→ **Input material**:
##############################

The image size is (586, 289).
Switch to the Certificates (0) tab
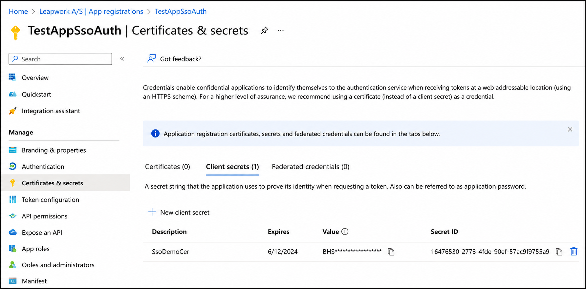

##############################

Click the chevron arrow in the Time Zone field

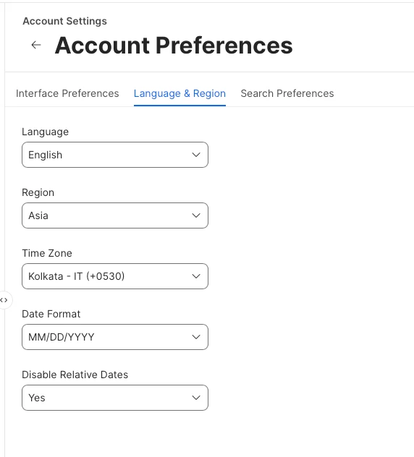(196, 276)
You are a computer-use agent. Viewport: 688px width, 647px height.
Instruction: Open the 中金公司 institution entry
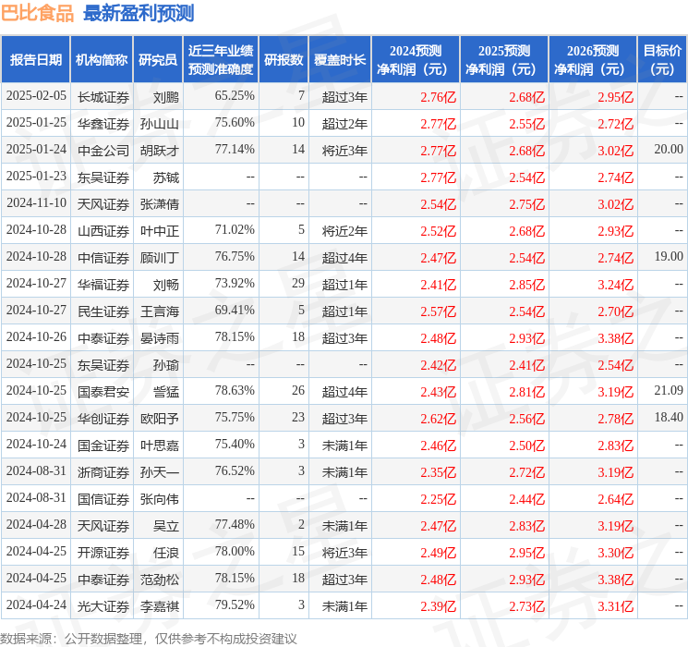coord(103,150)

##############################

→ **Exercise prompt**: Copy the material from the line with "You are a computer-use" up to and including the line with "coord(103,150)", swapping "Open" for "Select" and leaving everything else unchanged. Omit the pictures from your answer.

→ **Task solution**:
You are a computer-use agent. Viewport: 688px width, 647px height.
Instruction: Select the 中金公司 institution entry
coord(103,150)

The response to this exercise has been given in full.